After Wamp's January 2009 announcement that he would run for governor in 2010 instead of seeking re-election, several candidates announced campaigns for the seat. As of March 2010, the Republican field included former state party chairwoman Robin Smith, Air Force Captain Rick Kernea, Tommy Crangle, Chattanooga attorney Chuck Fleischmann, Bradley County sheriff Tim Gobble, Art Rhodes, Van Irion, and Basil Marceaux. Fleischmann won the August 5, 2010 primary with about 28% of the total vote. Democratic candidates as of October 2009 were Paula Flowers of Oak Ridge, a former member of Governor Phil Bredesen's cabinet, and former Libertarian Party member Brent Benedict, who won the 2006 Democratic primary for the seat but lost the general election to Wamp. Both of those Democrats later abandoned their campaigns, but four other candidates placed their names on the ballot for the August 2010 Democratic primary: Alicia Mitchell of Oak Ridge, Brenda Freeman Short of East Ridge, and Brent Staton and John Wolfe of Chattanooga. Wolfe was the winner in the August 5, 2010 primary.
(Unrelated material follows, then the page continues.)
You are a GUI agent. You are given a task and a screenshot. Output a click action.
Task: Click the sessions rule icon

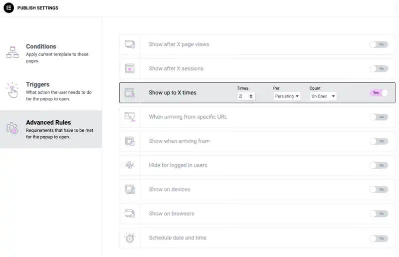pos(130,68)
Six independents also filed petitions to appear on the November 2010 ballot: Don Barkman, Mark DeVol, Gregory C. Goodwin, Robert Humphries, Mo Kiah and Savas T. Kyriakidis. Republican nominee Chuck Fleischmann won the general election in November 2010 with 57% of the vote, trailed by Democrat John Wolfe with 28%, and independent Savas Kyriakidis with 10%.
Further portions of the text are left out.